▶ **Exercise brief**: Copy the entries below, changing every "How do I perform" to "How can I do". Leave all other text unchanged.

● ● ● ●

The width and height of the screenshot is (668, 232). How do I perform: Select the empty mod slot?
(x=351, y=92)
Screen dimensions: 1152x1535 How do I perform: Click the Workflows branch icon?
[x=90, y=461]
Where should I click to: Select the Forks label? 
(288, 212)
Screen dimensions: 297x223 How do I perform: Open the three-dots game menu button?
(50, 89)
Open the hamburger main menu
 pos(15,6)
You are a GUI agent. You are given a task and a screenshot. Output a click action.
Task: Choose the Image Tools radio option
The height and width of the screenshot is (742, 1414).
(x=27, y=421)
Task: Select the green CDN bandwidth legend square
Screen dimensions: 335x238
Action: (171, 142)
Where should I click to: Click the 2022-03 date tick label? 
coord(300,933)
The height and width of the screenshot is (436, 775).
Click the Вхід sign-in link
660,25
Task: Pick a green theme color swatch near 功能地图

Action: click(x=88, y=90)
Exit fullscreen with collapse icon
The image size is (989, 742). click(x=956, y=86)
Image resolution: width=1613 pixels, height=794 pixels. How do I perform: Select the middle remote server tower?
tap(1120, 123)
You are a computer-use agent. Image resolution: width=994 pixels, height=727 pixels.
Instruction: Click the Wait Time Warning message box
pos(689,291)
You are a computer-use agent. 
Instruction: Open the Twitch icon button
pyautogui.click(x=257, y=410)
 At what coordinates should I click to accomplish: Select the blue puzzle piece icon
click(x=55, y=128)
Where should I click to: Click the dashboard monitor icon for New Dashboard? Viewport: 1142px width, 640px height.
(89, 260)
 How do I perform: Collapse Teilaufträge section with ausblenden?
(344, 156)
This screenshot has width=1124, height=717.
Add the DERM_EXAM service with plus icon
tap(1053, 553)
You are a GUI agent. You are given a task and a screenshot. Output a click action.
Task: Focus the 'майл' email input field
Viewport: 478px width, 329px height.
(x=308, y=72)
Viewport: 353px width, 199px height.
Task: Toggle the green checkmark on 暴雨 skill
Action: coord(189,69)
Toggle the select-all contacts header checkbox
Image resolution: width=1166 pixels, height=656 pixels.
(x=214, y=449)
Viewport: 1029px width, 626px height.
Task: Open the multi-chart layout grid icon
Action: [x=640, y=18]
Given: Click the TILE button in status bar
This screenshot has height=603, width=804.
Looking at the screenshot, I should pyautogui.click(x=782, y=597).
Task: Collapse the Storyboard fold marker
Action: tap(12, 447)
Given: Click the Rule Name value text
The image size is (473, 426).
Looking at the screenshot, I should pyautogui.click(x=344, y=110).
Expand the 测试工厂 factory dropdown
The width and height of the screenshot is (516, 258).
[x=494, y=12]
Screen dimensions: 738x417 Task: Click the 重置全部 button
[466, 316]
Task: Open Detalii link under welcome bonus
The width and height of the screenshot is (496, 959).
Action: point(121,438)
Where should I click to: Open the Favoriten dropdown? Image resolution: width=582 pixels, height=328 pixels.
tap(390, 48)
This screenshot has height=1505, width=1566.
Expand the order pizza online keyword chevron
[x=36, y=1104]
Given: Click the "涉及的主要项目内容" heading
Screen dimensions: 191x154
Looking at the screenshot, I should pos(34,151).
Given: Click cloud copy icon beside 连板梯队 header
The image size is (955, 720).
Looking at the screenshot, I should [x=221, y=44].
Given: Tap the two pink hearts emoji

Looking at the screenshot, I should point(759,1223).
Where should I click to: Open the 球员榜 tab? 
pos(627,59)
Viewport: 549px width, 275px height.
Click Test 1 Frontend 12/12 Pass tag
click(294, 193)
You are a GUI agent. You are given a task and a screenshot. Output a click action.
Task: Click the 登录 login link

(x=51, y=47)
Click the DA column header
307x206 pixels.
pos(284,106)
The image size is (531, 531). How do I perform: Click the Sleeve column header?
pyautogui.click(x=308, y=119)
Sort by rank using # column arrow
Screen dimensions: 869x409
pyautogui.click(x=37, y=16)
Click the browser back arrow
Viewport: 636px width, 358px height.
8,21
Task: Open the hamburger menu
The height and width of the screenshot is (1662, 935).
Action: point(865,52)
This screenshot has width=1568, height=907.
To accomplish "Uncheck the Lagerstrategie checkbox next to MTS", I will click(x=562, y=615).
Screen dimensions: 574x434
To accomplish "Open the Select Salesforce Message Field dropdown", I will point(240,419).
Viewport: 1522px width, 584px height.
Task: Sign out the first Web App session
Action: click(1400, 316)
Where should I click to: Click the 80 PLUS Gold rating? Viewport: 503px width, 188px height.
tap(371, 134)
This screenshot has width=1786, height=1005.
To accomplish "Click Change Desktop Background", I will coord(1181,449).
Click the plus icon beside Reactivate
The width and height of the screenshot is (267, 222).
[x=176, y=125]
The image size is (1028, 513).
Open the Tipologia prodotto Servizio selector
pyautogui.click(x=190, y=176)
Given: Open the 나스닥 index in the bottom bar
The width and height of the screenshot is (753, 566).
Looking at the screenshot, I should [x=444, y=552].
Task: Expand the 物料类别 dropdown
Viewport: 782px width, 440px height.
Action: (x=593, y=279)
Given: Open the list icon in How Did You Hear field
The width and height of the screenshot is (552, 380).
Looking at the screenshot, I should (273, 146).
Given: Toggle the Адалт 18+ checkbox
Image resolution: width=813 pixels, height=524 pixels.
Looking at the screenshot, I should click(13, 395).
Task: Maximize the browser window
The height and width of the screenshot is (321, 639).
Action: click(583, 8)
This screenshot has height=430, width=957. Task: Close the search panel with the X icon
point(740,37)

● ● ● ●

▶ **Exercise output**:
The width and height of the screenshot is (668, 232). How can I do: Select the empty mod slot?
(x=351, y=92)
Screen dimensions: 1152x1535 How can I do: Click the Workflows branch icon?
[x=90, y=461]
Where should I click to: Select the Forks label? 
(288, 212)
Screen dimensions: 297x223 How can I do: Open the three-dots game menu button?
(50, 89)
Open the hamburger main menu
 pos(15,6)
You are a GUI agent. You are given a task and a screenshot. Output a click action.
Task: Choose the Image Tools radio option
The height and width of the screenshot is (742, 1414).
(x=27, y=421)
Task: Select the green CDN bandwidth legend square
Screen dimensions: 335x238
Action: (171, 142)
Where should I click to: Click the 2022-03 date tick label? 
coord(300,933)
The height and width of the screenshot is (436, 775).
Click the Вхід sign-in link
660,25
Task: Pick a green theme color swatch near 功能地图

Action: click(x=88, y=90)
Exit fullscreen with collapse icon
The image size is (989, 742). click(x=956, y=86)
Image resolution: width=1613 pixels, height=794 pixels. How can I do: Select the middle remote server tower?
tap(1120, 123)
You are a computer-use agent. Image resolution: width=994 pixels, height=727 pixels.
Instruction: Click the Wait Time Warning message box
pos(689,291)
You are a computer-use agent. 
Instruction: Open the Twitch icon button
pyautogui.click(x=257, y=410)
 At what coordinates should I click to accomplish: Select the blue puzzle piece icon
click(x=55, y=128)
Where should I click to: Click the dashboard monitor icon for New Dashboard? Viewport: 1142px width, 640px height.
(89, 260)
 How can I do: Collapse Teilaufträge section with ausblenden?
(344, 156)
This screenshot has width=1124, height=717.
Add the DERM_EXAM service with plus icon
tap(1053, 553)
You are a GUI agent. You are given a task and a screenshot. Output a click action.
Task: Focus the 'майл' email input field
Viewport: 478px width, 329px height.
(x=308, y=72)
Viewport: 353px width, 199px height.
Task: Toggle the green checkmark on 暴雨 skill
Action: coord(189,69)
Toggle the select-all contacts header checkbox
Image resolution: width=1166 pixels, height=656 pixels.
(x=214, y=449)
Viewport: 1029px width, 626px height.
Task: Open the multi-chart layout grid icon
Action: [x=640, y=18]
Given: Click the TILE button in status bar
This screenshot has height=603, width=804.
Looking at the screenshot, I should pyautogui.click(x=782, y=597).
Task: Collapse the Storyboard fold marker
Action: tap(12, 447)
Given: Click the Rule Name value text
The image size is (473, 426).
Looking at the screenshot, I should pyautogui.click(x=344, y=110).
Expand the 测试工厂 factory dropdown
The width and height of the screenshot is (516, 258).
[x=494, y=12]
Screen dimensions: 738x417 Task: Click the 重置全部 button
[466, 316]
Task: Open Detalii link under welcome bonus
The width and height of the screenshot is (496, 959).
Action: point(121,438)
Where should I click to: Open the Favoriten dropdown? Image resolution: width=582 pixels, height=328 pixels.
tap(390, 48)
This screenshot has height=1505, width=1566.
Expand the order pizza online keyword chevron
[x=36, y=1104]
Given: Click the "涉及的主要项目内容" heading
Screen dimensions: 191x154
Looking at the screenshot, I should pos(34,151).
Given: Click cloud copy icon beside 连板梯队 header
The image size is (955, 720).
Looking at the screenshot, I should [x=221, y=44].
Given: Tap the two pink hearts emoji

Looking at the screenshot, I should point(759,1223).
Where should I click to: Open the 球员榜 tab? 
pos(627,59)
Viewport: 549px width, 275px height.
Click Test 1 Frontend 12/12 Pass tag
click(294, 193)
You are a GUI agent. You are given a task and a screenshot. Output a click action.
Task: Click the 登录 login link

(x=51, y=47)
Click the DA column header
307x206 pixels.
pos(284,106)
The image size is (531, 531). How can I do: Click the Sleeve column header?
pyautogui.click(x=308, y=119)
Sort by rank using # column arrow
Screen dimensions: 869x409
pyautogui.click(x=37, y=16)
Click the browser back arrow
Viewport: 636px width, 358px height.
8,21
Task: Open the hamburger menu
The height and width of the screenshot is (1662, 935).
Action: point(865,52)
This screenshot has width=1568, height=907.
To accomplish "Uncheck the Lagerstrategie checkbox next to MTS", I will click(x=562, y=615).
Screen dimensions: 574x434
To accomplish "Open the Select Salesforce Message Field dropdown", I will point(240,419).
Viewport: 1522px width, 584px height.
Task: Sign out the first Web App session
Action: click(1400, 316)
Where should I click to: Click the 80 PLUS Gold rating? Viewport: 503px width, 188px height.
tap(371, 134)
This screenshot has width=1786, height=1005.
To accomplish "Click Change Desktop Background", I will coord(1181,449).
Click the plus icon beside Reactivate
The width and height of the screenshot is (267, 222).
[x=176, y=125]
The image size is (1028, 513).
Open the Tipologia prodotto Servizio selector
pyautogui.click(x=190, y=176)
Given: Open the 나스닥 index in the bottom bar
The width and height of the screenshot is (753, 566).
Looking at the screenshot, I should [x=444, y=552].
Task: Expand the 物料类别 dropdown
Viewport: 782px width, 440px height.
Action: (x=593, y=279)
Given: Open the list icon in How Did You Hear field
The width and height of the screenshot is (552, 380).
Looking at the screenshot, I should (273, 146).
Given: Toggle the Адалт 18+ checkbox
Image resolution: width=813 pixels, height=524 pixels.
Looking at the screenshot, I should click(13, 395).
Task: Maximize the browser window
The height and width of the screenshot is (321, 639).
Action: click(583, 8)
This screenshot has height=430, width=957. Task: Close the search panel with the X icon
point(740,37)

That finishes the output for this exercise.